━━ SUPPLIED ENTRIES
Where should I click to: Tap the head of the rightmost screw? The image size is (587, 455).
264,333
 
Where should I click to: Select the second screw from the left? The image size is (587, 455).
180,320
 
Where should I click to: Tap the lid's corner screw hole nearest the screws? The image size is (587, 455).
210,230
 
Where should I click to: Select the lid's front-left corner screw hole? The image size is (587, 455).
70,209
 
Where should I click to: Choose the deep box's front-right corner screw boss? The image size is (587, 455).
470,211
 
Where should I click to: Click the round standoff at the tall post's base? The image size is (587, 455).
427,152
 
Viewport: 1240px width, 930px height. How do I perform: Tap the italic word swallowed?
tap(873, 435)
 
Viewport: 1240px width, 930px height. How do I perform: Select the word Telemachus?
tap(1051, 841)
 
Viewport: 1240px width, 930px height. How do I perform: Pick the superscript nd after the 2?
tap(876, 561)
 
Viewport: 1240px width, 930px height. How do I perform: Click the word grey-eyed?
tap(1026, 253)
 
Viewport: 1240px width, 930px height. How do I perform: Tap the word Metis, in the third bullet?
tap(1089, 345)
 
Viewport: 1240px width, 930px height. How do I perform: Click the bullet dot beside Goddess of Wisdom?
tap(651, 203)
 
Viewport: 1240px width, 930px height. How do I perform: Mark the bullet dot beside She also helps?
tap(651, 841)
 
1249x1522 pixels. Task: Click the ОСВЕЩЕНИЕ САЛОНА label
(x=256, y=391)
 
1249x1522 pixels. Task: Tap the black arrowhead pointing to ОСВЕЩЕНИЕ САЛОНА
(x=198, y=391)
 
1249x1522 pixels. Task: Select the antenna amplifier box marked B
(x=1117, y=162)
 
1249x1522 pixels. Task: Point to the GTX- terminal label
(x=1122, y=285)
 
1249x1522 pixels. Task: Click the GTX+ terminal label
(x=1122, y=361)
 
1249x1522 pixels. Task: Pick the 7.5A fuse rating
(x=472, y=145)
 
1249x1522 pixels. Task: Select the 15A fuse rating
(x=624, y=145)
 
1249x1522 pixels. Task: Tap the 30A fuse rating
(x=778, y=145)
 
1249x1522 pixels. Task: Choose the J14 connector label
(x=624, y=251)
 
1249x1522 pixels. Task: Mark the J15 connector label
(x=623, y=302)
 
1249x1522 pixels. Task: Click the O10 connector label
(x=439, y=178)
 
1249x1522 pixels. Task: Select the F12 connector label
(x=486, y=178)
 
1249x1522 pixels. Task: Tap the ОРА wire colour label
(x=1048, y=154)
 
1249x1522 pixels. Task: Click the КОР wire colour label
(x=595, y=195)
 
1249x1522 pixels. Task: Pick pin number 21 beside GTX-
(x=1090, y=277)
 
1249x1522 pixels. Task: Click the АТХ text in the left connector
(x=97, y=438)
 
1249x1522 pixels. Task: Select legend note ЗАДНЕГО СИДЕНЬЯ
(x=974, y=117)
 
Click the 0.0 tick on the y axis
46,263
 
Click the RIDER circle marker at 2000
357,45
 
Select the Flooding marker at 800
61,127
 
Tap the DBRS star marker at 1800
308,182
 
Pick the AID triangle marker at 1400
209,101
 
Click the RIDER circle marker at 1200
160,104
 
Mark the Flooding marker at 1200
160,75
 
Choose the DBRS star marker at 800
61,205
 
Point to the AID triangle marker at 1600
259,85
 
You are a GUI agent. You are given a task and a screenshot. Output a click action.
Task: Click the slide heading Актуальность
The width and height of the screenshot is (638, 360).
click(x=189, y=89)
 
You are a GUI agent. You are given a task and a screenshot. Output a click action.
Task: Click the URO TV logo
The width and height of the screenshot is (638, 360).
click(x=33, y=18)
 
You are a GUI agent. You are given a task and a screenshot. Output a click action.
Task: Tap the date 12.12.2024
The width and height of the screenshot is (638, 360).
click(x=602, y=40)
━━━━
▶ TASK BRIEF
Write out the items above word for word, starting from the first line and stopping after the line that contains "tap(651, 203)", including that line.

▶ EXPECTED ANSWER
Where should I click to: Tap the head of the rightmost screw? The image size is (587, 455).
264,333
 
Where should I click to: Select the second screw from the left? The image size is (587, 455).
180,320
 
Where should I click to: Tap the lid's corner screw hole nearest the screws? The image size is (587, 455).
210,230
 
Where should I click to: Select the lid's front-left corner screw hole? The image size is (587, 455).
70,209
 
Where should I click to: Choose the deep box's front-right corner screw boss? The image size is (587, 455).
470,211
 
Where should I click to: Click the round standoff at the tall post's base? The image size is (587, 455).
427,152
 
Viewport: 1240px width, 930px height. How do I perform: Tap the italic word swallowed?
tap(873, 435)
 
Viewport: 1240px width, 930px height. How do I perform: Select the word Telemachus?
tap(1051, 841)
 
Viewport: 1240px width, 930px height. How do I perform: Pick the superscript nd after the 2?
tap(876, 561)
 
Viewport: 1240px width, 930px height. How do I perform: Click the word grey-eyed?
tap(1026, 253)
 
Viewport: 1240px width, 930px height. How do I perform: Tap the word Metis, in the third bullet?
tap(1089, 345)
 
Viewport: 1240px width, 930px height. How do I perform: Click the bullet dot beside Goddess of Wisdom?
tap(651, 203)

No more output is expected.